The Cartwright Inquiry that also ran in 1988 wasn't half of it, while overall our health care system has worked well there have been times it's failed. In the case of the Cartwright Inquiry there was poor management of research projects, lack of informed consent for patients and a number of other problems besides. Those things needed to change and even now there are probably areas that could be improved. It wasn't until 1996 that there was a patient code of rights:
• The right to be treated with respect;
• The right to freedom from discrimination, coercion, harassment, and exploitation;
• The right to dignity and independence;
• The right to services of an appropriate standard;
• The right to effective communication;
• The right to be fully informed;
• The right to make an informed choice and give informed consent;
• The right to support;
• Rights in respect of teaching or research; and
• The right to complain.
This was a fair few years ago now and many people would have forgotten or maybe not even followed this in the first place. It's important to remember though that those patients in the system often had their rights disregarded. In the past, patients were meant to comply with health care professional’s directions (this could be termed the "Biomedical Model").
Today, it's patient centred care. The big flaw in the case of National Women's Hospital being there was a lack of informed consent, with patients being enrolled into research without their consent. "Consent" in general could mean that the doctor simply presented their preferred treatment and it was only if the patient objected that any further discussion was made of alternative options (often patients didn't feel they could object but that's another story). Often patients weren't given adequate explanation when undergoing treatment, with them only being told that they had such things as "odd cells". Clinical freedom or autonomy meant doctors were free to decide what they thought best with little or no interference, which in this case meant peer review failed despite attempts to address the issue.
The Cartwright Inquiry meant many changes, and there have been a number of articles which have been critical of the Inquiry over the years. Then in 2009 this book was published, causing debate to come up again: Confused offering adds little insight.
On reading the book there are statements like "...for clinical research it only required consent "if at all possible, consistent with patient psychology." (p67) and "Green did not breach the 1964 Declaration of Helsinki, which included a strong exemption for patient consent in therapeutic research." (p69)

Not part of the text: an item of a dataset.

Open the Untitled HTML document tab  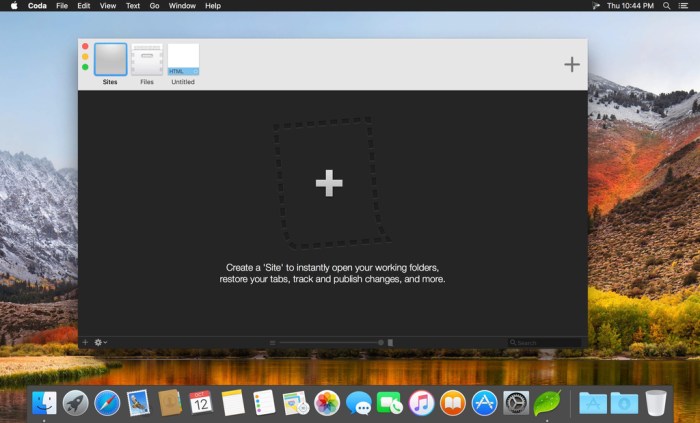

In full this says: "If at all possible, consistent with patient psychology, the doctor should obtain the patient’s freely given consent after the patient has been given a full explanation. In case of legal incapacity, consent should also be procured from the legal guardian; in case of physical incapacity the permission of the legal guardian replaces that of the patient." I don't think that is a strong exemption at all, and certainly Green's patients were capable of understanding any reasonable explanation of their medical care and giving their consent to treatment or participate in research so there was no need to withhold from that from them. It has the effect of excusing the lack of consent, when it was clear it was required and it was only if it wasn't possible (i.e. the patient was incapacitated in some way) that it could be waived. This is an issue, as it appears that the treatment of the topic would lead the reader to see the situation in a particular way, and that would be what the author wishes to present rather than an unbiased assessment of the Inquiry. That isn't the only questionable part, and there has been quite some debate in various venues.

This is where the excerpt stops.